Teachers, doctors, technicians and journalists are just some of the workers who will be paid in e-CNY, the country’s active CBDC.
The eastern Chinese city of Changshu will start paying public sector employees in the country’s central bank digital currency (CBDC) from next month, according to the South China Morning Post.
Chinese digital currency stocks surged yesterday following the news, with shares in Global Infotech Co soaring by 13% by midday.
What is a CBDC and why are they becoming popular now?
A CBDC, or central bank digital currency, is a digital form of fiat currency that’s issued and regulated by the central bank of a country. It is a digital representation of a nation’s currency, and they are designed to operate on a blockchain or a similar distributed ledger technology.
China’s new digital currency, known as e-CNY, is a representation of the yuan.
CBDCs are similar to cryptocurrencies. The key difference is that they are centralised and regulated by a bank, while cryptocurrencies are decentralised and mostly unregulated.
Unlike fiat currency, CBDCs are easy to store and distribute, and transactions are fast and efficient. They can also help promote financial inclusion for unbanked marginalised populations, since digital wallets are extremely easy to access and navigate with a smartphone.
CBDCs also give centralised banks greater visibility over the money supply, in theory giving regulators an opportunity to improve monetary policy. However, many have expressed concern that hyper-visibility might easily translate into surveillance and loss of privacy.
When discussing the possibility of a US-based CBDC, Robert Kiyosaki, author of Rich Dad, Poor Dad, said: “The big concern with FedCoin, the CBDC, is that we lose our privacy. That they’ll track us, they’ll track every move because they’ll know everything we’re spending money on, what we spend it on, who we give it to and all these, so it becomes George Orwell’s 1984. Big Brother will watch you via our money and that’s the problem with the central bank digital currency, or the Fed Coin.”
In a speech last Tuesday, Federal Reserve Governor Michelle Bowman addressed the matter of privacy, stating that a potential US CBDC must take privacy into consideration.
She went as far as stating that a US CBDC has the potential to impose an impediment on “the freedom Americans enjoy in choosing how money and resources are used and invested.”
Governor Bowman added: “We must ensure that consumer data privacy protections embedded in today’s payment systems continue and are extended into future systems.
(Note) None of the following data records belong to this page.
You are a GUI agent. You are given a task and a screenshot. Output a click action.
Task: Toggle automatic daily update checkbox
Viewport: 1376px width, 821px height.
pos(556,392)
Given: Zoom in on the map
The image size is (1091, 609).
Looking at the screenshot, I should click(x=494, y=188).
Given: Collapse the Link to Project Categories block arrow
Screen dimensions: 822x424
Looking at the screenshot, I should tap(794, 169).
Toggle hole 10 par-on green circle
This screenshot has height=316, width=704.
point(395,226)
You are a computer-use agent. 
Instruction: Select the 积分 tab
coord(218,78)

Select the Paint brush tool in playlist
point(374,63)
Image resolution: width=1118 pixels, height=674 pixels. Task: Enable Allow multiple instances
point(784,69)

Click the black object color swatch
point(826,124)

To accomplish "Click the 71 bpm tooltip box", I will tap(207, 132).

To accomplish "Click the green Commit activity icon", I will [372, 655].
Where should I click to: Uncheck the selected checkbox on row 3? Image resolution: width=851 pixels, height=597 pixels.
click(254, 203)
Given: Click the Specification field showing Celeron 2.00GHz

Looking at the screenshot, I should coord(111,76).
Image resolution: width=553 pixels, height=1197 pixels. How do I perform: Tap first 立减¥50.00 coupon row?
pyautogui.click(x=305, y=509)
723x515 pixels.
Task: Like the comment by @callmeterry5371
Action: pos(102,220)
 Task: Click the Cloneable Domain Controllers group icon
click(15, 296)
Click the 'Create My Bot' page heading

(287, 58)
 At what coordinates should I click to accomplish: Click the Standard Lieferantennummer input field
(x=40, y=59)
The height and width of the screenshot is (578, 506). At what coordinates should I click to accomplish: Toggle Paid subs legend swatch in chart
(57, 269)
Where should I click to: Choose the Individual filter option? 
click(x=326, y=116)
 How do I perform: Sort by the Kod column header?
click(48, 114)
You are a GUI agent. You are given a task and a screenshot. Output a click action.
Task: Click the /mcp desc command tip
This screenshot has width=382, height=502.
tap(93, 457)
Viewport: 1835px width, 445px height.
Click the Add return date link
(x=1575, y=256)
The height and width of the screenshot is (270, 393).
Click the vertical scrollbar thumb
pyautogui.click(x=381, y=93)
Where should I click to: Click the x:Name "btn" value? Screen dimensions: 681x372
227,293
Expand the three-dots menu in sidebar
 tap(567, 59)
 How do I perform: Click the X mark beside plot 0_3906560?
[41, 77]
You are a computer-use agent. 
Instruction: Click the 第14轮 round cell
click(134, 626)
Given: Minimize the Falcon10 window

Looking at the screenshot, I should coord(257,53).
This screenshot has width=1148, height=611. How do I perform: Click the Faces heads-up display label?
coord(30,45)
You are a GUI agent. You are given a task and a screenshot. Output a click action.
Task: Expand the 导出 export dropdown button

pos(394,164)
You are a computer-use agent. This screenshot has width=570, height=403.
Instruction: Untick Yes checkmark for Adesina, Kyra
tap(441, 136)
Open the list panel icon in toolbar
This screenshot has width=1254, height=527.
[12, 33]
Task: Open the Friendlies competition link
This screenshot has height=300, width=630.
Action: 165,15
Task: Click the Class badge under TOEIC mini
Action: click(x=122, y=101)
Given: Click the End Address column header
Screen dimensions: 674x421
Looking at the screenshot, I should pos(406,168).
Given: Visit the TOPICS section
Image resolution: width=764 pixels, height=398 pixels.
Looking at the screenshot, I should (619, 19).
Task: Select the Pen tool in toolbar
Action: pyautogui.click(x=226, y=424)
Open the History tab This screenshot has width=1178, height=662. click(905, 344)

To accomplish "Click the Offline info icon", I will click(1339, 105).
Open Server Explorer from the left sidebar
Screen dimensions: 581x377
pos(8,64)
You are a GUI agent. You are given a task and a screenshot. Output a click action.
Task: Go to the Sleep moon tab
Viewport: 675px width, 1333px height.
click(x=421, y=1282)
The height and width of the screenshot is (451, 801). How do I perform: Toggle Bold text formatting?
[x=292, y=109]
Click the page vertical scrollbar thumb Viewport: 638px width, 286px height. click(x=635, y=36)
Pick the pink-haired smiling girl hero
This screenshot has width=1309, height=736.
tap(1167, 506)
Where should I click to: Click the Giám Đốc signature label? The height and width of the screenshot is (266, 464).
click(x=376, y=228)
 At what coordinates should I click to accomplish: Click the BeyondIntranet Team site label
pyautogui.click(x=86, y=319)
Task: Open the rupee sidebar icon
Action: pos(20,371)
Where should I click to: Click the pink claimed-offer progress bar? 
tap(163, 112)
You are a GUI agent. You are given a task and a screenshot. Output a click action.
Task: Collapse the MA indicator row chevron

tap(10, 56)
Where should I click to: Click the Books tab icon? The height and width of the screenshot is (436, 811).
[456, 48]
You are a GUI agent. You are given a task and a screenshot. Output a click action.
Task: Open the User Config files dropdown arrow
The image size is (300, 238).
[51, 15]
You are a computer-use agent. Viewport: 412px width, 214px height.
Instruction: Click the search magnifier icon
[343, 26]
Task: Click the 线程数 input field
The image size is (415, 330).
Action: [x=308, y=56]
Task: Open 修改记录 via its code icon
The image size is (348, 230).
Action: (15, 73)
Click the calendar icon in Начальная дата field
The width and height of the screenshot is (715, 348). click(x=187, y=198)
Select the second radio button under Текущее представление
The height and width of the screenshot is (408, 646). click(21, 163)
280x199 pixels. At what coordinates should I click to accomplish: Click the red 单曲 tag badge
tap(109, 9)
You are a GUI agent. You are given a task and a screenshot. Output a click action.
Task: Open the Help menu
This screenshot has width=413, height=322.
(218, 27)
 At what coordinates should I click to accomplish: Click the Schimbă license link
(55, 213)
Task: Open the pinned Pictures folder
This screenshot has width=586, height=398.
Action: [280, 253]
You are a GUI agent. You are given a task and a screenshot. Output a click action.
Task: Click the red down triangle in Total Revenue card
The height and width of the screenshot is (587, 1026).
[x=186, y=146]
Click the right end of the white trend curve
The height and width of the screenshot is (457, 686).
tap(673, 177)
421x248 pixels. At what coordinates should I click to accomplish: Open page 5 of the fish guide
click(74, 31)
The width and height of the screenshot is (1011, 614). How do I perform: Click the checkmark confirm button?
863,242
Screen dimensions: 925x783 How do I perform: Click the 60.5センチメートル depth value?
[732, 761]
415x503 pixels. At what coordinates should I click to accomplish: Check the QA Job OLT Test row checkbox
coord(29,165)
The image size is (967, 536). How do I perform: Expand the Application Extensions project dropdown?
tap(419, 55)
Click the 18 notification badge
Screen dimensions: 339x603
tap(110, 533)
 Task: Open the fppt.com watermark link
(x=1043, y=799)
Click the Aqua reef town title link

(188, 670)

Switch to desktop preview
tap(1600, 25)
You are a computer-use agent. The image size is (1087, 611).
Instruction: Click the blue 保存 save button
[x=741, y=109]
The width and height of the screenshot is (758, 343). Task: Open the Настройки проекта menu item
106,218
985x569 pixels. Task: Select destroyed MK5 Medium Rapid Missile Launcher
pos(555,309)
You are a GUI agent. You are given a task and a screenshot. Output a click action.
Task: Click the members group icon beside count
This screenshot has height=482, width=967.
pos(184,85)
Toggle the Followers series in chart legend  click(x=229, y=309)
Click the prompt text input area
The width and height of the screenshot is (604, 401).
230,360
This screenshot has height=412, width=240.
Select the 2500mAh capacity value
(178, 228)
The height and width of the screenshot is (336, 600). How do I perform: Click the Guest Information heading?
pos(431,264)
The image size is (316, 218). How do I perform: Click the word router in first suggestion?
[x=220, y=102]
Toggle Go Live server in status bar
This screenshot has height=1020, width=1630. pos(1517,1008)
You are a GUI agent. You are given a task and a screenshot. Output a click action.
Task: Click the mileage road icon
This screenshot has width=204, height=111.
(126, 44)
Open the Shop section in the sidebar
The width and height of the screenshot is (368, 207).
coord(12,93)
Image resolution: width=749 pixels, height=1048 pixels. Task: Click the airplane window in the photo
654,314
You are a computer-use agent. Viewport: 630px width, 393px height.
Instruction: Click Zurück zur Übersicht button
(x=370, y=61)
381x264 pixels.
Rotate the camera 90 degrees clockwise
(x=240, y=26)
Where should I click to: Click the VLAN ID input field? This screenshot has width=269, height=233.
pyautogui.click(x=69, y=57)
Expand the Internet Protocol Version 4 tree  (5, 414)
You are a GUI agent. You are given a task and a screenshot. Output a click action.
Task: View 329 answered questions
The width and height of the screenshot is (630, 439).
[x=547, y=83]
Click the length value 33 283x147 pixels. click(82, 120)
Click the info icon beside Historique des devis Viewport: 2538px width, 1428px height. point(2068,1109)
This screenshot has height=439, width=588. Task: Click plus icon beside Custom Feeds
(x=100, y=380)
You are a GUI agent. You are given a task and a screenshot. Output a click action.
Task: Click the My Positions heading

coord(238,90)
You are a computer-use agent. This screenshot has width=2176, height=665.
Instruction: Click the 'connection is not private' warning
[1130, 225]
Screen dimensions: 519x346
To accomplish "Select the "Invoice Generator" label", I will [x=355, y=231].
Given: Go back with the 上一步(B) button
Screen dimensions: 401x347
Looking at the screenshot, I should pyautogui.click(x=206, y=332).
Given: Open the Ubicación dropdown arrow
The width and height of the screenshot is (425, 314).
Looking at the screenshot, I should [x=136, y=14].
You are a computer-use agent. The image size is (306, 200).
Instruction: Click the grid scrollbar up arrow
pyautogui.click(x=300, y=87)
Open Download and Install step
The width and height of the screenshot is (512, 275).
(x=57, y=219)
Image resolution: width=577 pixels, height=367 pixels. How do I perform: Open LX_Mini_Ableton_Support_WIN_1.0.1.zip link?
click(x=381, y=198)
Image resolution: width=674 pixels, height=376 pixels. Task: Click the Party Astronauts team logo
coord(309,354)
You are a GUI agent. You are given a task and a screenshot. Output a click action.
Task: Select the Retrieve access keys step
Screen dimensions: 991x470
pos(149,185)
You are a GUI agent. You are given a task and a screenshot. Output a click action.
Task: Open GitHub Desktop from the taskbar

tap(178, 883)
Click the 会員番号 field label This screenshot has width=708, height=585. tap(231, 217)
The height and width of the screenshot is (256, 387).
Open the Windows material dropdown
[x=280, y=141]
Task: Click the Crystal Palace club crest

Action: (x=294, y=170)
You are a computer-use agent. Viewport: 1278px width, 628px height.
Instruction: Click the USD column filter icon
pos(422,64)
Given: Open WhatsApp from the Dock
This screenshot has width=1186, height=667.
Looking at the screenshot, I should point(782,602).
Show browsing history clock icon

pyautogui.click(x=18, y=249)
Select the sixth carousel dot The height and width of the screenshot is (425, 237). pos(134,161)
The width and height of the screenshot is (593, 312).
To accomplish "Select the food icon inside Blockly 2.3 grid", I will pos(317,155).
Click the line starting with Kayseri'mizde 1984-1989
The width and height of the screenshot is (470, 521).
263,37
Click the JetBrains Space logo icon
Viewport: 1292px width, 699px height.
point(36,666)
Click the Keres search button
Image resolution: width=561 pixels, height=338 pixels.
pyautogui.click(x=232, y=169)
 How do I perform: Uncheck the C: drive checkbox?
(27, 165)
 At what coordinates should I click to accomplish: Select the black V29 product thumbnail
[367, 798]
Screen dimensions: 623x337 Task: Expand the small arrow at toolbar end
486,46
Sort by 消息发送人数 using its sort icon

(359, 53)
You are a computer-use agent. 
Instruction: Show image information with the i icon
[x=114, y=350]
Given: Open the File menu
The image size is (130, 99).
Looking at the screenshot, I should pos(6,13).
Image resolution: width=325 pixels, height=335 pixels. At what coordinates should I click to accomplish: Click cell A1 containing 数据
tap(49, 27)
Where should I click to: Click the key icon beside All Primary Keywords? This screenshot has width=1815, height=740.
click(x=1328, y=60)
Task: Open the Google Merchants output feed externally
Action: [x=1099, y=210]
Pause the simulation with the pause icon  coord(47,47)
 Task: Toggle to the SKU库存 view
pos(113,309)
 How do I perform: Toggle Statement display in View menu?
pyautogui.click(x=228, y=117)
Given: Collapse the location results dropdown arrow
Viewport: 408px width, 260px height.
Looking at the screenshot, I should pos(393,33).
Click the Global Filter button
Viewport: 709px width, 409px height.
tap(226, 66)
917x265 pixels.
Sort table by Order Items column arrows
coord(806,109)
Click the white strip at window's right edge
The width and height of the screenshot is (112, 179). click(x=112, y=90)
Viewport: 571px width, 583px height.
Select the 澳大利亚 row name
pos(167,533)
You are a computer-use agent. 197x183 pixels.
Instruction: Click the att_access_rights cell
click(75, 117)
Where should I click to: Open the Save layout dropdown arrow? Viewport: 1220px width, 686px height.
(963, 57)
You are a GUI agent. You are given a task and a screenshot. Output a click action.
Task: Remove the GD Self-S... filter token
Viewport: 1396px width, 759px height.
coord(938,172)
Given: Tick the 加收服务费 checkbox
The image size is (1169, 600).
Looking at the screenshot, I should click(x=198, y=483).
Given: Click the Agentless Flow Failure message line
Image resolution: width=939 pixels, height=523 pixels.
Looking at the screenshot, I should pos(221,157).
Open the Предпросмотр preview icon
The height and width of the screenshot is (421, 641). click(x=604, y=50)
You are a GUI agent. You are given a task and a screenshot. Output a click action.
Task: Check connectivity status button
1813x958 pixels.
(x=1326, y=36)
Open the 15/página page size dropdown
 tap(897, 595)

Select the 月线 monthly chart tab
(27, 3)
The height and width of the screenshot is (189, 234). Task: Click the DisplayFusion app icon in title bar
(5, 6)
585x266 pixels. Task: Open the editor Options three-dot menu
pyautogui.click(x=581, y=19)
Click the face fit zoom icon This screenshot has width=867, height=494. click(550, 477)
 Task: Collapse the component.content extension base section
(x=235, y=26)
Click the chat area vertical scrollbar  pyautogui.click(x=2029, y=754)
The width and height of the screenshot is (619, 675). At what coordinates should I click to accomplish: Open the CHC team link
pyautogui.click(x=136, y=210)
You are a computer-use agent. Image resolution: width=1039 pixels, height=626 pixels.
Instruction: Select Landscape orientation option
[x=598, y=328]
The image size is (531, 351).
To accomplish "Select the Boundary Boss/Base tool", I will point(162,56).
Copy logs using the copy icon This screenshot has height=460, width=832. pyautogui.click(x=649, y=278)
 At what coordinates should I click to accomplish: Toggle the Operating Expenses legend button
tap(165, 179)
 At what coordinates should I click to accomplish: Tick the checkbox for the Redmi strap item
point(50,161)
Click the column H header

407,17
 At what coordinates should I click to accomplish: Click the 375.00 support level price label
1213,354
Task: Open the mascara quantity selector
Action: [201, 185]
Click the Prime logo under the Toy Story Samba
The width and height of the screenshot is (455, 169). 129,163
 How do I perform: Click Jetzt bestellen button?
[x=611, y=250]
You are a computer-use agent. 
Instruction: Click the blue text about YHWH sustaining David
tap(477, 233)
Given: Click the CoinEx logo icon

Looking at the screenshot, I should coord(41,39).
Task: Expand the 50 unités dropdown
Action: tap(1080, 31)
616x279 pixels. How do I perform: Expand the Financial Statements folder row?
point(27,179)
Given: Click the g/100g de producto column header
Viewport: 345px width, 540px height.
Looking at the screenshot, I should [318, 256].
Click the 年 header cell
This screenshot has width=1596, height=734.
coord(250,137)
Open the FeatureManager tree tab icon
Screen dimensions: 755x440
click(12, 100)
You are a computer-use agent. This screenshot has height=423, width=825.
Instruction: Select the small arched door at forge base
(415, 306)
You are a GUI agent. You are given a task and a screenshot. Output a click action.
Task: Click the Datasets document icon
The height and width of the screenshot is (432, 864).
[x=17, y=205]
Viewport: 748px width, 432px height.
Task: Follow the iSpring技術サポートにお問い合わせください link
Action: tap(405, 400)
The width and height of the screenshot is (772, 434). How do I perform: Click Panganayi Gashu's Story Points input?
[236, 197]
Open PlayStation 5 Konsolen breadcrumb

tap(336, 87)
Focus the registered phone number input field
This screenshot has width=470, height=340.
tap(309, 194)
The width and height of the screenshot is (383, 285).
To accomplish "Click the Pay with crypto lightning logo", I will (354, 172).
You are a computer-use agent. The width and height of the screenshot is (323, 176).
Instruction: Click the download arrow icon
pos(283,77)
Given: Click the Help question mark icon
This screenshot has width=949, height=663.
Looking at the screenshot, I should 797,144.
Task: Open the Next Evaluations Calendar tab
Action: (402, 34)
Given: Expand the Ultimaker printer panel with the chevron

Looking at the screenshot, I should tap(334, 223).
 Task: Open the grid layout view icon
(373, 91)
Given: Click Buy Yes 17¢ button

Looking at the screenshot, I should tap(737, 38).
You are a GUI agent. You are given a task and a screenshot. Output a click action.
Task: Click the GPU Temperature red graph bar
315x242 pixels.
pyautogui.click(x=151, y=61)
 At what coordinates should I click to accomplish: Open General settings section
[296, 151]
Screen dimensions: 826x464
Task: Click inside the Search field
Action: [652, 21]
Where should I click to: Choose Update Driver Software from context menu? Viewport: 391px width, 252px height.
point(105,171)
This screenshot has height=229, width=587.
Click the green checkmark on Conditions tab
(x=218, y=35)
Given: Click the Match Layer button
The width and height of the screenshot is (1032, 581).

So, a central consideration must be how a potential US CBDC could incorporate privacy considerations into its design, and what technology and policy options could support a robust privacy framework.”
China is one of the first developed countries to experiment with a fully-fledged CBDC, but it certainly won’t be the last.
As of March 2023, there were 11 countries and territories with CBDCs (Bahamas, Antigua and Barbuda, St. Kitts and Nevis, Monserrat, Dominica, Saint Lucia, St. Vincent and the Grenadines, Grenada, and Nigeria), and 32 countries have CBDCs in development.